Later, Anna goes to Notre dame where Étienne follows her all the way up, despite his fear for heights, to confess that he's in love with her. He confronted Anna asking her why did she lie when he asked her about that night he drunkenly confessed his feelings. He said Josh told him what he said and things would've been different long ago, if she had just told her how she felt. They both realise how stupid they'd been and confessed their love, while kissing each other.

==Characters==
- Anna Oliphant - Main and title character of the novel. Anna gets transferred from Atlanta, Georgia, to Paris, France, for her senior year of high school (School of America in Paris). She has dark brown hair with a bleached blond stripe through it, and she has a gap between her front teeth that she describes as being "as large as a raisin". She has a love for movies and being a movie critic is her dream job.
- Étienne St. Clair - Commonly called by his last name, Étienne is Anna's main love interest, yet he dates Ellie for the majority of the duration of the book. He was born in the United States, raised in England, and goes to school in Paris. He is described as being short. He has a wicked charm and, some girls have crushes on him throughout the book because of that and because he is very beautiful. He is afraid of being alone.
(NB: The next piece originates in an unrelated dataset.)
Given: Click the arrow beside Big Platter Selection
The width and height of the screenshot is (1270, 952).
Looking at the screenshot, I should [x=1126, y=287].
- Bridgette Sanderwick - Anna's best friend back home in Georgia. She is the drummer for Toph's band.
- Meredith Chevalier - Anna's friend in Paris. She loves soccer and has a crush on St. Clair. Because of this Anna keeps her crush on him a secret.
- Rashmi Devi - One of Anna's friends at The School of America in Paris. Rashmi is dating Josh.
- Joshua Wasserstein "Josh" - Rashmi's boyfriend and another of Anna's clique at SOAP. He is an artist. He is a junior instead of a senior unlike everyone in Anna's clique.
- Ellen "Ellie" - Étienne St. Clair's steady girlfriend. She is a year older than Anna.
- Amanda Spitterton-Watts - The main antagonist of the story, Amanda is constantly making fun of Anna, because of her good relationship with St. Clair.
- Christopher - Nicknamed Toph, he is Anna's crush before she leaves for SOAP. He had kissed Anna before she left, making her think they had a chance of getting together when she returns. He begins dating Bridgette, and they don't tell Anna, angering her.
- Sean "Seany" Oliphant - Anna's little brother.
- James Oliphant - Anna's father. It was his idea to send her to Paris for her senior year. He is a famous author. His pen name is James Ashley.

==Reception==
Critical reception for the book was generally positive, with NPR naming it one of the "Year's Best Teen Reads" for 2010. Kirkus Reviews and Publishers Weekly both gave positive reviews for the book, with Publishers Weekly praising the audiobook's narration. The School Library Journal gave a lengthy positive review for the novel, with the reviewer citing it as one of their favorite books of 2010. Booklist commented that while the book was "an absorbing and enjoyable read," it also had "predictable crossed-signal plot twists".